**** Datos proporcionados ****

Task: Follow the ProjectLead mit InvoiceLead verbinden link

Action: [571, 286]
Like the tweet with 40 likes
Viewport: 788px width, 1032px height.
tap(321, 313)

****

* Tarea requerida
Cuenta cuántas líneas de los datos anteriores contienen la cadena "ProjectLead", distinguiendo entre mayúsculas y minúsculas, y responde solo con ese número.

* Respuesta
1